Stored data entries:
* * * * *
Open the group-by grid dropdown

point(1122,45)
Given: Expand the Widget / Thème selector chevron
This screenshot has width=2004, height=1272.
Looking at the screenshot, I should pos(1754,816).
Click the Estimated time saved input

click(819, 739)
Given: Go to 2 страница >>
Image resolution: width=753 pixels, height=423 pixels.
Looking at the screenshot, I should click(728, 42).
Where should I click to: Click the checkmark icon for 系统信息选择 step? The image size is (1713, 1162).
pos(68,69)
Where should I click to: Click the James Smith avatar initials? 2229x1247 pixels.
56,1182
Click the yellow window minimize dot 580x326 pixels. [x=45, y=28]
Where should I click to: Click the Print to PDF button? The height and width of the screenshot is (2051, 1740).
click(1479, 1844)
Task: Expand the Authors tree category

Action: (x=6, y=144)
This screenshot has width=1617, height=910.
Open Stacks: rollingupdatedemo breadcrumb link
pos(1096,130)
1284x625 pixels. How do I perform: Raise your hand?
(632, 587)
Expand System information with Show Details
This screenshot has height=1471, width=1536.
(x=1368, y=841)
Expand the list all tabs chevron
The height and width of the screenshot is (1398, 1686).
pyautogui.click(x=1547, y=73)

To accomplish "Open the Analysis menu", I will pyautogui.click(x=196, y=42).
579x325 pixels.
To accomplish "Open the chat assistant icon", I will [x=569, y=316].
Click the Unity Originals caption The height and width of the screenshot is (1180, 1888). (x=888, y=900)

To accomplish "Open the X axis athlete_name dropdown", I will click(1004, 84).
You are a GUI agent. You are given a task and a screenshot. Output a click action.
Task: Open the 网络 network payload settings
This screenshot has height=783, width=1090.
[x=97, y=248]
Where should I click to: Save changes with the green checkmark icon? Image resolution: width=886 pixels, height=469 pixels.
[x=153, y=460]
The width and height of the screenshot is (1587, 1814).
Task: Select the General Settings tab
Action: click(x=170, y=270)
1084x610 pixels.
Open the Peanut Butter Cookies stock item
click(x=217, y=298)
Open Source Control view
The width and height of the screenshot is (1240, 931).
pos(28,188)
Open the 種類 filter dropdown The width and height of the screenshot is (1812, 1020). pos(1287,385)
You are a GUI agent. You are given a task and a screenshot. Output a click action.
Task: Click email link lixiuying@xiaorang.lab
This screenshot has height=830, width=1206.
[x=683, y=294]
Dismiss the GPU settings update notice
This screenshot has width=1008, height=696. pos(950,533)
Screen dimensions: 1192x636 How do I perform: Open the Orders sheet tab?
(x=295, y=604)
* * * * *
> Task prompt
Every piece of the data must be set down exactly. Omit nothing.

> Written response
Open the group-by grid dropdown

point(1122,45)
Given: Expand the Widget / Thème selector chevron
This screenshot has width=2004, height=1272.
Looking at the screenshot, I should pos(1754,816).
Click the Estimated time saved input

click(819, 739)
Given: Go to 2 страница >>
Image resolution: width=753 pixels, height=423 pixels.
Looking at the screenshot, I should click(728, 42).
Where should I click to: Click the checkmark icon for 系统信息选择 step? The image size is (1713, 1162).
pos(68,69)
Where should I click to: Click the James Smith avatar initials? 2229x1247 pixels.
56,1182
Click the yellow window minimize dot 580x326 pixels. [x=45, y=28]
Where should I click to: Click the Print to PDF button? The height and width of the screenshot is (2051, 1740).
click(1479, 1844)
Task: Expand the Authors tree category

Action: (x=6, y=144)
This screenshot has width=1617, height=910.
Open Stacks: rollingupdatedemo breadcrumb link
pos(1096,130)
1284x625 pixels. How do I perform: Raise your hand?
(632, 587)
Expand System information with Show Details
This screenshot has height=1471, width=1536.
(x=1368, y=841)
Expand the list all tabs chevron
The height and width of the screenshot is (1398, 1686).
pyautogui.click(x=1547, y=73)

To accomplish "Open the Analysis menu", I will pyautogui.click(x=196, y=42).
579x325 pixels.
To accomplish "Open the chat assistant icon", I will [x=569, y=316].
Click the Unity Originals caption The height and width of the screenshot is (1180, 1888). (x=888, y=900)

To accomplish "Open the X axis athlete_name dropdown", I will click(1004, 84).
You are a GUI agent. You are given a task and a screenshot. Output a click action.
Task: Open the 网络 network payload settings
This screenshot has height=783, width=1090.
[x=97, y=248]
Where should I click to: Save changes with the green checkmark icon? Image resolution: width=886 pixels, height=469 pixels.
[x=153, y=460]
The width and height of the screenshot is (1587, 1814).
Task: Select the General Settings tab
Action: click(x=170, y=270)
1084x610 pixels.
Open the Peanut Butter Cookies stock item
click(x=217, y=298)
Open Source Control view
The width and height of the screenshot is (1240, 931).
pos(28,188)
Open the 種類 filter dropdown The width and height of the screenshot is (1812, 1020). pos(1287,385)
You are a GUI agent. You are given a task and a screenshot. Output a click action.
Task: Click email link lixiuying@xiaorang.lab
This screenshot has height=830, width=1206.
[x=683, y=294]
Dismiss the GPU settings update notice
This screenshot has width=1008, height=696. pos(950,533)
Screen dimensions: 1192x636 How do I perform: Open the Orders sheet tab?
(x=295, y=604)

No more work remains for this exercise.